Walter Veltroni: “Un’opposizione che voglia davvero proporsi come alternativa di governo ha il dovere di dire sempre: ecco, se fossimo noi nella stanza dei bottoni, faremmo questo e quest’altro” (Panorama, 2 dicembre 1994, p. 20).

Mino Martinazzoli (allora sindaco di Brescia): “Un eccesso nei leader politici di opposizione offre una serie di alibi infiniti a questa maggioranza, che se ne va in giro a dire che non governa perché non la lasciano governare, che ci sono le congiure, i complotti” (la Repubblica, 6 dicembre 1994, p. 6).

Silvio Berlusconi (Prima Assemblea nazionale di Azzurro Donna, 1999):

“Quell’imprenditore che mi diceva: Be’ siamo riusciti nonostante tutto a produrre”

“Il corpaccione antico del PCI-PDS-DS […] ha fatto questo ragionamento: adesso che abbiamo messo le mani sul potere, ma siamo matti a perderlo anche in parte soltanto, trasferirlo alle Regioni, alle Province, ai Comuni?”

“Quando parli con loro ti dicono: ma lei in tutti questi mesi ha mai sentito qualcuno di questi politici […]”

“E non si dice: ‘io sono obbligato a darti servizi che funzionano. No, io sono lo Stato, tu il cittadino, io ti chiedo le imposte […] tu devi solo pagare’”.

In letteratura, un modello esemplare del procedimento in questione è costituito dal carme “In morte di Carlo Imbonati” di Alessandro Manzoni. Il poeta racconta la comparsa in sogno dell’uomo, da poco deceduto, che aveva convissuto con sua madre e riferisce un dialogo con lui. Però, al di là dell’argomento elevato e del tono solenne, è possibile ricorrervi perfino ironicamente come in un commento di Massimo Gramellini:

“Sono la carcassa di un’auto finita in una scarpata tra Olbia e Tempio Pausania. Mi trovo in questo stato dal novembre di sei anni fa, quando un’alluvione investì la Sardegna e la strada mi mancò sotto le ruote. La persona che era con me è ancora viva grazie a cinque interventi chirurgici. Ma, accanto alla mia, giace un’altra carcassa: a bordo erano in tre e non si è salvato nessuno […] La Guardia di Finanza ha scritto alla mia conducente miracolata e all’orfano delle persone dell’altra auto per invitarli a pagare il carro attrezzi e la rottamazione […] Un braccio dello stesso Moloch burocratico che non ha saputo tenere la strada in buone condizioni, e che dopo sei anni non l’ha ancora sistemata né ha concesso un euro di risarcimento alle vittime, ha pensato bene di addossare l’onere di toglierci di mezzo ai sopravvissuti […] Conosciuta la storia, un’officina si è offerta di portarci via gratis. Così me ne vado al cimitero delle auto con questa domanda: fino a quando il cuore dei privati continuerà a supplire all’ottusità impersonale dello Stato?” (9).

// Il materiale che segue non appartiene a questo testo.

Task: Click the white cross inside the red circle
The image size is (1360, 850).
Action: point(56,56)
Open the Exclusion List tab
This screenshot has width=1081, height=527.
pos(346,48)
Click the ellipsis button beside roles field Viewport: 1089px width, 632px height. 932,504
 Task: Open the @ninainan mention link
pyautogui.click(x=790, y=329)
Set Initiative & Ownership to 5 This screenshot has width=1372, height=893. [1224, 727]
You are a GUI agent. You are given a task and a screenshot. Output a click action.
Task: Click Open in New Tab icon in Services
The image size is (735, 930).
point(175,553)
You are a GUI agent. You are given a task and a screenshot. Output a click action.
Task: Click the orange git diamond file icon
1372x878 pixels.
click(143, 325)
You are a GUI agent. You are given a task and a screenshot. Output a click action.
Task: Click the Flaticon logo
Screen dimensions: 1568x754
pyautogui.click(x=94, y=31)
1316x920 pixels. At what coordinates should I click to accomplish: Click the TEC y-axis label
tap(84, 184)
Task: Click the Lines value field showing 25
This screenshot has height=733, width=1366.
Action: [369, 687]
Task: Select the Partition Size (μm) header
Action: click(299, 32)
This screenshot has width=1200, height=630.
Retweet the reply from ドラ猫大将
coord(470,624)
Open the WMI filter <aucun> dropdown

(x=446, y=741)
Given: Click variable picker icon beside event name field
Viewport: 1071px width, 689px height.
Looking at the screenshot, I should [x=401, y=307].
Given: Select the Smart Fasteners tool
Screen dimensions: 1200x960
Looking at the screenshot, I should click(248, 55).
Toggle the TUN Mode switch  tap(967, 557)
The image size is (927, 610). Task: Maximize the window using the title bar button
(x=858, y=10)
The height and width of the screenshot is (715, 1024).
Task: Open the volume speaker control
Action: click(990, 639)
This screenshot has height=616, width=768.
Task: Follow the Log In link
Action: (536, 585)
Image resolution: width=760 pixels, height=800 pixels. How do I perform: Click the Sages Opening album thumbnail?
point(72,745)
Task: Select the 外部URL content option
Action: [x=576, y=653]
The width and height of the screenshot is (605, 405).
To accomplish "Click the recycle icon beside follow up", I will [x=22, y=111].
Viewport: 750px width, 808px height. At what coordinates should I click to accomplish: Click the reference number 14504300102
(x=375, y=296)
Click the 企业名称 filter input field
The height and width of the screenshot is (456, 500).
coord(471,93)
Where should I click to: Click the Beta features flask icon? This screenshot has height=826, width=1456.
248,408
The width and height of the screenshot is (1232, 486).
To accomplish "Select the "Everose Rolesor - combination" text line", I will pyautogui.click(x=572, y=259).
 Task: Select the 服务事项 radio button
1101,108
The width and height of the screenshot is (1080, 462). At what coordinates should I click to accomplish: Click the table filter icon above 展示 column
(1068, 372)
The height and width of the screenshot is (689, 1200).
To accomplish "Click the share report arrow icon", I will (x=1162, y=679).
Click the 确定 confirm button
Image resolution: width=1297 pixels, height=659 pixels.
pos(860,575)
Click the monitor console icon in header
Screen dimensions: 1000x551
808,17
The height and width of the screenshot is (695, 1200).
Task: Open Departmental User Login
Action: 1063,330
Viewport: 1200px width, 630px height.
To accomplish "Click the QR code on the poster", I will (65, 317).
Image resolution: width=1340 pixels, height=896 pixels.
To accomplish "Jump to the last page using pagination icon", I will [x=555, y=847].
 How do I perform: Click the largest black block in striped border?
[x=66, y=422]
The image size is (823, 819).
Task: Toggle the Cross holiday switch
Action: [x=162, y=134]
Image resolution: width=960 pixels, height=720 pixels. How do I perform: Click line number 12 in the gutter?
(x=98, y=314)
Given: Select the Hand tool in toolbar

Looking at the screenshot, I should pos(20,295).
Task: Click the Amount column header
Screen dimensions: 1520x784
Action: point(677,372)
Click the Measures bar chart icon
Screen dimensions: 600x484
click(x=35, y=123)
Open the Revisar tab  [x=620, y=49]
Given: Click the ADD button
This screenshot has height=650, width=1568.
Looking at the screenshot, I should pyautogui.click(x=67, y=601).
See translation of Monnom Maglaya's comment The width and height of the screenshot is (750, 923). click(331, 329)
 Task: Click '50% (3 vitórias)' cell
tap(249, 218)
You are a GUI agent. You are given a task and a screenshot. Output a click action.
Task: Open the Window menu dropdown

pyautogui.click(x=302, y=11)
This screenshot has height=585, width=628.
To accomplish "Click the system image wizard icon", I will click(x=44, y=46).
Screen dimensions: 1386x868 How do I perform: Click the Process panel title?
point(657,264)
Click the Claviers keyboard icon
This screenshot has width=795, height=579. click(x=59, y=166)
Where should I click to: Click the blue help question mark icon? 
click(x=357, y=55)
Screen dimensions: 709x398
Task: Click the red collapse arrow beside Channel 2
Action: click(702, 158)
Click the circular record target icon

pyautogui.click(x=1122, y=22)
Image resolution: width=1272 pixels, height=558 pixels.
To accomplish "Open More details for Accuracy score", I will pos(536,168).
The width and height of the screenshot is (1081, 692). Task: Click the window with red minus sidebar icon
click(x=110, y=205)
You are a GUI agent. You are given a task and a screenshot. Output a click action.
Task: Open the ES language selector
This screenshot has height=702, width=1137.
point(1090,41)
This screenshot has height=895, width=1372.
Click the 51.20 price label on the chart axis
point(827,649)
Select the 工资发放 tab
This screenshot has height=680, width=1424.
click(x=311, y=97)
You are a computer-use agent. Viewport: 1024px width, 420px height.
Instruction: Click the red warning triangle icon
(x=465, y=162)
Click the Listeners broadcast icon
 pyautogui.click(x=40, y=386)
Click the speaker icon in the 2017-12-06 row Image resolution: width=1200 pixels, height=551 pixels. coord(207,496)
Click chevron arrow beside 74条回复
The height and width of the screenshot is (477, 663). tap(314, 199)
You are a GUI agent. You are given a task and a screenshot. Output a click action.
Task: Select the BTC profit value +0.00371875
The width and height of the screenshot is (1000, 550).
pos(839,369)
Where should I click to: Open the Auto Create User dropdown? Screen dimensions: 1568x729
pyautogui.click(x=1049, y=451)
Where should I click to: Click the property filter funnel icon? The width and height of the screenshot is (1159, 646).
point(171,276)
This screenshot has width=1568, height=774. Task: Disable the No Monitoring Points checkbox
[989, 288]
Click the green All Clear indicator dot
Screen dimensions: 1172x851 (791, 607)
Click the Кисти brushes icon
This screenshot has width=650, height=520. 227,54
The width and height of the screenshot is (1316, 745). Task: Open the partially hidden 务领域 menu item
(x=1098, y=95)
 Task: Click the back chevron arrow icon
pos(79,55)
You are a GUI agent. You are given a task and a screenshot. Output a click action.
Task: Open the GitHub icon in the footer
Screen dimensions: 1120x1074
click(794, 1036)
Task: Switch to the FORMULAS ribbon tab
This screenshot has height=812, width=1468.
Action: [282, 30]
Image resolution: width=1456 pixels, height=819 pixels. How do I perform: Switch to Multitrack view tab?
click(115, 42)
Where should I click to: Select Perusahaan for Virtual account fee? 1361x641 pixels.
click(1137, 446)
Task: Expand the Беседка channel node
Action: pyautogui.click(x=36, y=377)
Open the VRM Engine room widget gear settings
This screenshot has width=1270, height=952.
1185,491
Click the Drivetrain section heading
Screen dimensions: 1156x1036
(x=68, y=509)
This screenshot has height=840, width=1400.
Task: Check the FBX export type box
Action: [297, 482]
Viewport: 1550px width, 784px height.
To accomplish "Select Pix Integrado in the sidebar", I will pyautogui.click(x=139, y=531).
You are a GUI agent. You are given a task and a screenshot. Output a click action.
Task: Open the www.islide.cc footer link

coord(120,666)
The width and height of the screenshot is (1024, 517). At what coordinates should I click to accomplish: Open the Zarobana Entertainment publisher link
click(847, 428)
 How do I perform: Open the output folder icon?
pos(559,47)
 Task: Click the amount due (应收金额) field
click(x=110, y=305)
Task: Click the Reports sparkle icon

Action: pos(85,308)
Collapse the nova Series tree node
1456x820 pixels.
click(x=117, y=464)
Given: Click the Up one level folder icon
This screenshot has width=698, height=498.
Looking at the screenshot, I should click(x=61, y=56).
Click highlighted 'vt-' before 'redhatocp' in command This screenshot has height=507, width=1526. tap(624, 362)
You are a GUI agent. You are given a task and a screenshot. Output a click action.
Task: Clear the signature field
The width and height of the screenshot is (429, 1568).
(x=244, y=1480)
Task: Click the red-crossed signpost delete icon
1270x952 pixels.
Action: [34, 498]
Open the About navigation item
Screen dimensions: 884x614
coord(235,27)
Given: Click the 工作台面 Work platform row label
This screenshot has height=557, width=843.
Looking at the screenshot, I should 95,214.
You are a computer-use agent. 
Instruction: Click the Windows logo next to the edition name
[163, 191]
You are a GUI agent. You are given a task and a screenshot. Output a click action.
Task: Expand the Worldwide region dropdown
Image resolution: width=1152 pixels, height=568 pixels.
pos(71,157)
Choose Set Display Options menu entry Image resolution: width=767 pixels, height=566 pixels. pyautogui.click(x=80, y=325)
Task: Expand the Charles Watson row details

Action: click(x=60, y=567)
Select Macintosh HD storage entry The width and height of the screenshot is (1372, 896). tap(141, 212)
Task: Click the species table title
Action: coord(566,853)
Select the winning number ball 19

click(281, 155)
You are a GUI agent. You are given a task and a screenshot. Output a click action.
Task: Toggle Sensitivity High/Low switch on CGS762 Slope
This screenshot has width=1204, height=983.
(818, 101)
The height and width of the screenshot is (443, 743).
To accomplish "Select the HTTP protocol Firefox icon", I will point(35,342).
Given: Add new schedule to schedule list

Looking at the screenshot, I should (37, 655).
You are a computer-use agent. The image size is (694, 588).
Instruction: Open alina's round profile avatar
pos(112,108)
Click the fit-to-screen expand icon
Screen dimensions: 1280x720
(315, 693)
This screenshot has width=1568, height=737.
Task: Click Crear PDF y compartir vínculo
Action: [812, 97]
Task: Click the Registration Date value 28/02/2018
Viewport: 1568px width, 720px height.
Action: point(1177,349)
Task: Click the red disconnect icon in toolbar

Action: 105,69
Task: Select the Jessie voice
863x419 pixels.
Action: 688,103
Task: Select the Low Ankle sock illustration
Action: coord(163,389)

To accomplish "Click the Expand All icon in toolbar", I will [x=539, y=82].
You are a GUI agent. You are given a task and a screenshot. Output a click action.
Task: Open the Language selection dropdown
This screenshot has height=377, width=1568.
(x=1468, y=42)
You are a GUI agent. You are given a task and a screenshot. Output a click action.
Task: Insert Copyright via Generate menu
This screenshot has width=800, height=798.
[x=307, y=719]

Evidentemente non si sarebbe raggiunto il medesimo risultato con un articolo semplicemente informativo. Nello specifico, si esprime una condanna (dell’“ottusità impersonale dello Stato”) e la solidarietà (nei confronti di una “persona ancora viva grazie a cinque interventi chirurgici” e di un “orfano”), che diventano più incisive attraverso la peculiare forma linguistica, della quale stiamo trattando. Essa può essere classificata fra le figure della presenza, avendo “per effetto di rendere attuale alla coscienza l’oggetto del discorso” (10).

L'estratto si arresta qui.